You can now have your say about regulations on bringing stem cell therapies to the clinic.
A special task force set up to create guidelines for bringing stem cell therapies from bench to bedside will be accepting public commentary on the guidelines, continuing until this fall, the group announced today at the annual meeting of the International Society for Stem Cell Research (ISSCR) here in Philadelphia.
The task force's primary goals are to create guidelines that will help basic researchers address the regulatory challenges of stem cell therapies. In particular, the task force of more than 30 members from 13 countries will address issues of standardizing stem cell populations -- making sure each line is uncontaminated by others, and that the cells are at a uniform state of differentiation.
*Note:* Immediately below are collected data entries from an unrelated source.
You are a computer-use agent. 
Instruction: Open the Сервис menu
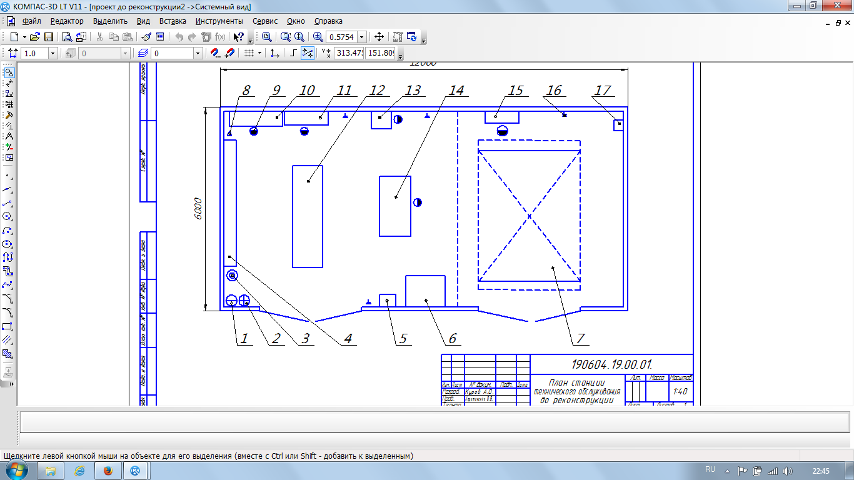point(265,21)
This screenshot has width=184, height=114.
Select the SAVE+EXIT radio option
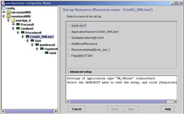tap(69, 26)
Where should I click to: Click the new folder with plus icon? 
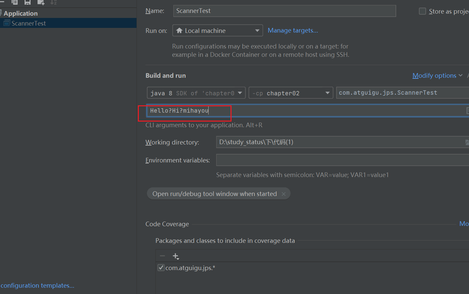(x=41, y=2)
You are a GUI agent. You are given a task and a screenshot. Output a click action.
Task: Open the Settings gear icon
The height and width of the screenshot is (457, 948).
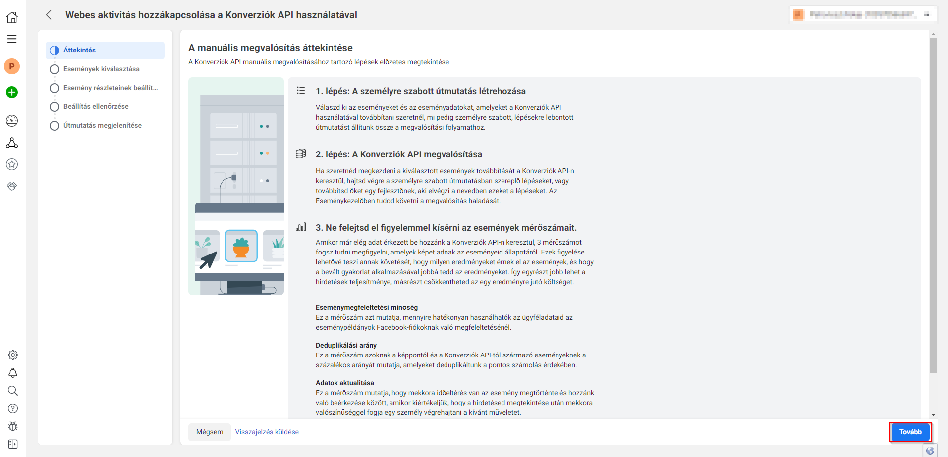tap(13, 355)
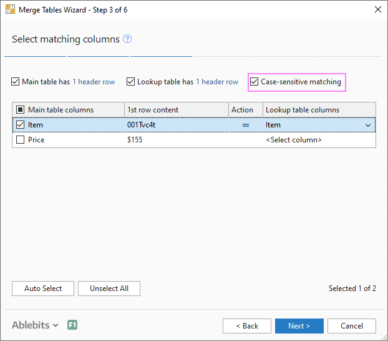The height and width of the screenshot is (341, 388).
Task: Toggle the select-all Main table columns checkbox
Action: tap(20, 110)
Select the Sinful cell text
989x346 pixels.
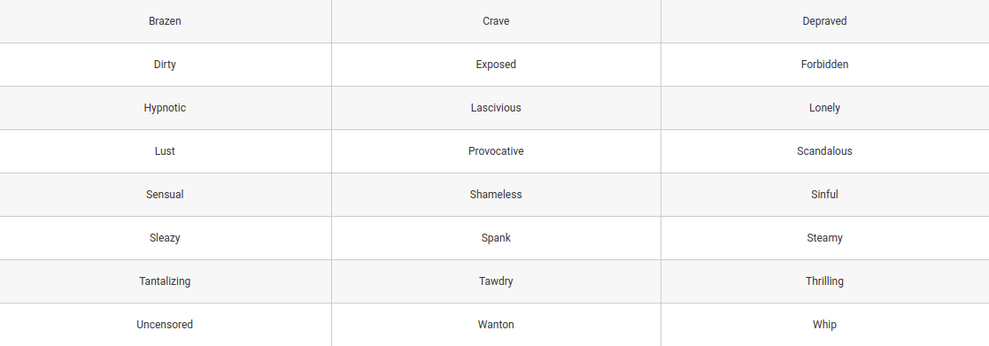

Similar issues were discussed in April at a
meeting of the Food and Drug Administration. But it seems that the ISSCR is no closer to any concrete guidelines than the FDA. Several members of the audience today raised questions about how ISSCR intended to enforce its regulations, what specific terms in the preliminary draft of guidelines mean, and what impact the regulations will have on global regulatory groups. Task force leader
Olle Lindvall, from the University of Lund, in Sweden, replied that the group did not yet have the answers.
Lindvall said the task force appreciates the FDA's work in parsing out regulating cell-based therapies, but that the ISSCR guidelines are intended to have broader impact and be an international document.
You can post comments to the draft guidelines on the ISSCR Web site
here. By the end of the year the task force plans to have a finalized version of the document.
With several stem cell-based therapies chomping at the bit to enter clinical trials, let's hope the guidelines appear sooner rather than later.